━━━ PAGE EXCERPT

Preferably the SAGDOX process is started by circulating steam in all wells until all the wells are communicating, prior to starting oxygen injection and vent gas removal.

In another embodiment a SAGDOX process is controlled and operated by steps selected from:
i. Adjusting steam and oxygen flows to attain a predetermined; oxygen/steam ratio and energy injection rate targets, ii. Adjusting vent gas removal rates to control process pressures and to improve/control conformance, iii. Controlling bitumen and water production rates to attain sub-cool targets, assuming fluids close to the production well are steam-saturated (steam trap control).

Steam trap control (also called sub cool control) for steam EOR or SAGDOX is used to control the production well rate so that only liquids (bitumen and water) are produced , not steam or other gases. The way this is done is as follows:

(1) it is assumed that the region around the well is predominantly saturated steam. For SAGD
this is easy since steam is the only injectant. For SAGDOX this means that noncondesable gases produced from combustion are near the top of the reservoir away from the production well. This has been confirmed by several lab tests and some field tests.

(2) pressure is measured either at the steam injection well or at the production well. Saturated steam T is calculated using the measured pressure.
(3) the production well fluid production rate is controlled (pump or gas lift rates) so that the average T (or heel T) is less than the saturated steam T calculated, usually by 10 to 20 C of sub cool.

Preferably oxygen/steam ratios start at about 0.05 (v/v) and ramp up to about 1.00 (v/v) as the process matures.

In a preferred embodiment the oxygen/steam ratio is between 0.4 and 0.7 (v/v).

Preferably when SAGDOX is implemented the horizontal well length of the pattern is extended when compared to an original SAGD design.

In one example the horizontal well length extends beyond 1000 m.

In one embodiment the process further comprises conversion of a mature SAGD
project whereat adjacent patterns are in communication, to a SAGDOX project using 3 adjacent patterns where the steam injector of the central pattern is converted to an oxygen injector and the injector wells of the peripheral patterns arc continued to be used as steam injectors.

Preferably the oxygen/steam ratio is between 0.05 and 1.00 (v/v). Preferably the gases are produced, as separate streams, by an integrated ASU: Cogen Plant.

In another embodiment further process steps are selected from:
I. The ratio of oxygen/steam is between 0.4 and 0.7 (v/v), ii. The oxygen purity in the oxygen-containing gas is between 95 and 97%
(v/v), iii. Steam and oxygen are produced in an integrated ASU: Cogen plant, iv. The oxygen contact zone with the reservoir is less than 50 m.

In another preferred embodiment of the process the oxygen injection well is no more than 50 m.
of contact with the reservoir, to avoid oxygen flux rates dropping to less than that needed to start ignition or to sustain combustion.

In a further preferred embodiment of the process steam provides energy directly to the reservoir and oxygen provides energy by combusting residual bitumen (coke) in the steam chamber whereat the combustion zone is contained; residual bitumen being heated, fractionated and finally pyrolyzed by hot combustion gases, to make coke, the actual fuel for combustion.

━━━━━━
━━━ MATERIAL

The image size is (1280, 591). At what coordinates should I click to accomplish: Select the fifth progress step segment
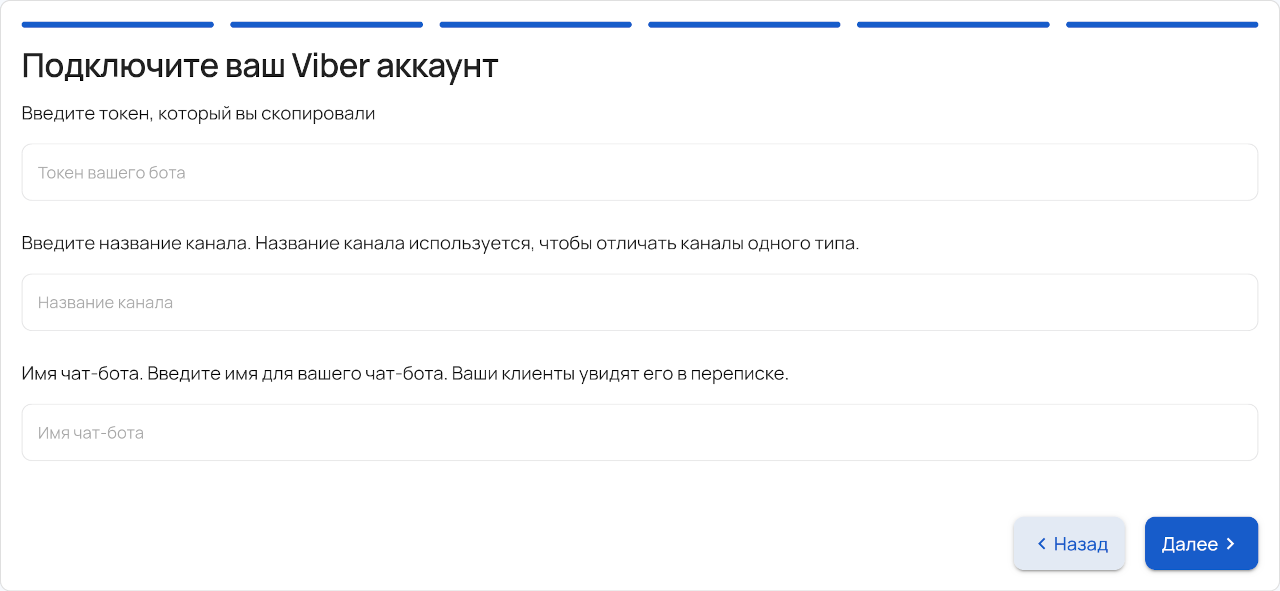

━━━━━━

__WHAT YOU WILL DO__:
a: Could you transcribe the part of the SAGDOX excerpt starting at "(3) the production" and ending at "and 0.7 (v/v)."?
b: According to the SAGDOX excerpt, what range of oxygen purity can the oxygen-containing gas have?
c: Can you take the SAGDOX excerpt further, picking up after its final sentence?

__ANSWERS__:
a:
(3) the production well fluid production rate is controlled (pump or gas lift rates) so that the average T (or heel T) is less than the saturated steam T calculated, usually by 10 to 20 C of sub cool.

Preferably oxygen/steam ratios start at about 0.05 (v/v) and ramp up to about 1.00 (v/v) as the process matures.

In a preferred embodiment the oxygen/steam ratio is between 0.4 and 0.7 (v/v).

b: Between 95 and 97% (v/v).

c:
Preferably the bitumen and water production well is controlled assuming saturated conditions using steam-trap control, without producing significant amounts of live steam, non-condensable combustion gases or unused oxygen.

In another embodiment the steam-swept zone of the steam chamber in a SAGDOX
process further comprises;
a combustion-swept zone with substantially zero residual bitumen and connate water, a combustion front, a bank of bitumen heated by combustion gases, a superheated steam zone, a saturated-steam zone, and a gas/steam bitumen interface or chamber wall where steam condenses and releases latent heat.

In one embodiment:
bitumen drains, by gravity, from a hot bitumen bank and from a bitumen interface, water drains, by gravity, from a saturated steam zone and from the bitumen interface, and energy (heat) in the hot bitumen and in the superheated-steam zone is partially used to reflux some steam. The fuel for combustion and the source of bitumen in the hot bitumen zone is residual bitumen in the steam-swept zone, combustion being contained inside of the steam chamber and preferably wherein hot combustion gases transfer heat to bitumen, in addition to steam mechanisms.

In another embodiment carbon dioxide, produced as a combustion product, can dissolve into bitumen and reduce viscosity.

In an alternative embodiment oxygen purity is reduced to substantially the 95-97% range whereat energy needed to produce oxygen from an ASU drops by about 25% and SAGDOX
efficiencies improve significantly.

In a preferred embodiment of the process the SAGDOX process uses water directly as steam is injected, but it also produces water directly from 2 sources, namely water produced as a combustion product and connate water vaporized in the combustion-swept zone.

Preferably the maximum oxygen/steam ratio is 1.00 (v/v) with an oxygen concentration of 50.0%.

In another embodiment of the process as a SAGDOX process matures, the combustion front will move further away from the oxygen injector and requires increasing oxygen rates to sustain High Temperature Oxidation reactions.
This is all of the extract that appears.